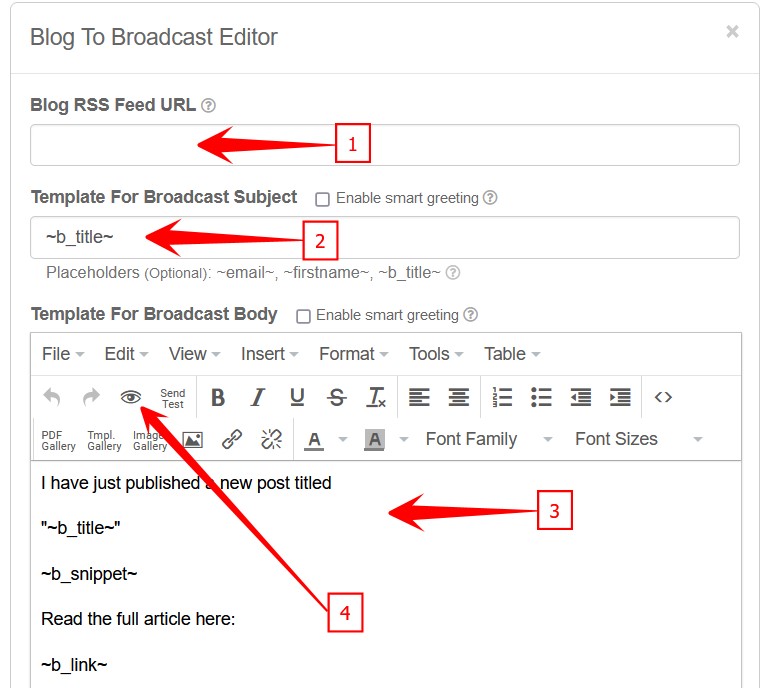Apply bold formatting
Viewport: 769px width, 688px height.
point(217,398)
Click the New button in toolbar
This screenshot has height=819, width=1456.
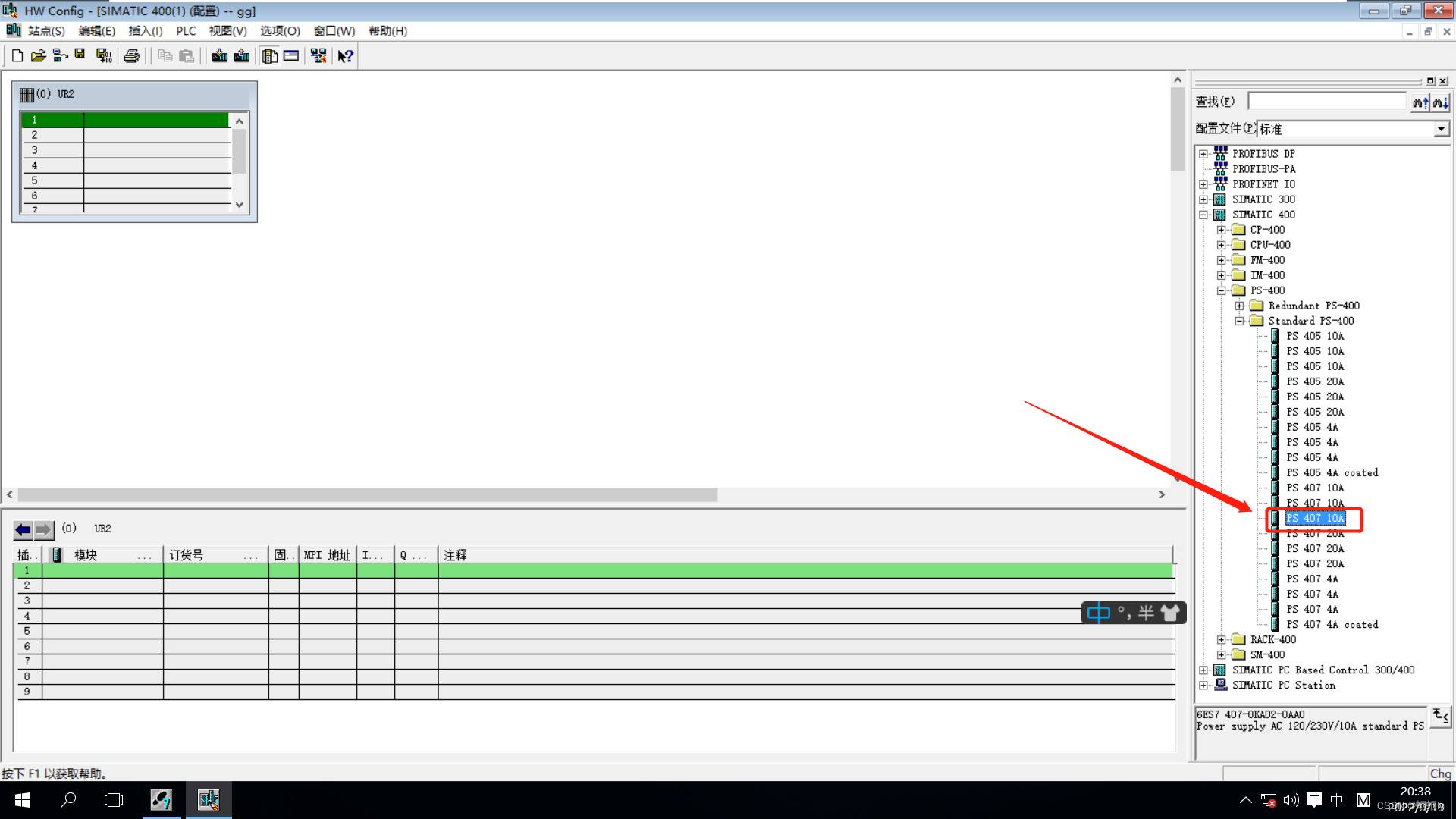tap(17, 55)
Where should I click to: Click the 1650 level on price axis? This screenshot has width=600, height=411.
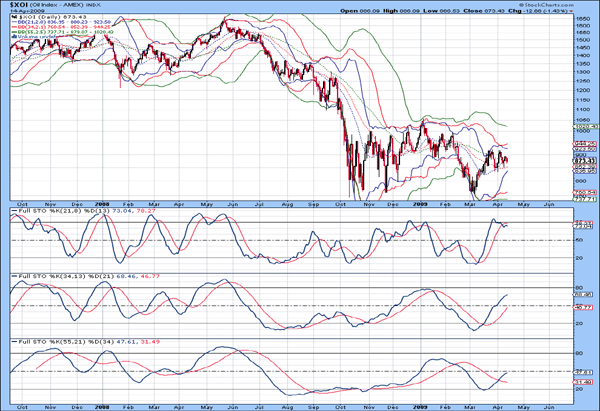[x=578, y=19]
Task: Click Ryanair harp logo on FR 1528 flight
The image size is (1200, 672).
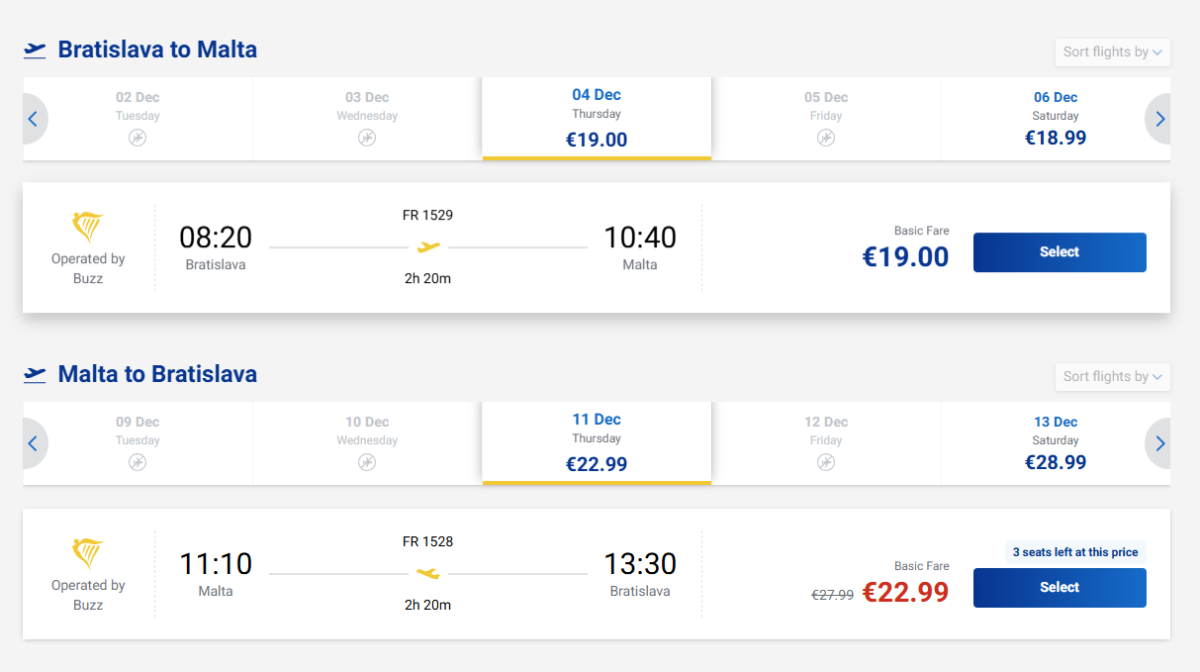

# # #

** To be done **
Write out the data above line by line, without changing anything, and leave out the pictures.

** Finished task **
Apply bold formatting
Viewport: 769px width, 688px height.
point(217,398)
Click the New button in toolbar
This screenshot has height=819, width=1456.
tap(17, 55)
Where should I click to: Click the 1650 level on price axis? This screenshot has width=600, height=411.
[x=578, y=19]
Task: Click Ryanair harp logo on FR 1528 flight
The image size is (1200, 672).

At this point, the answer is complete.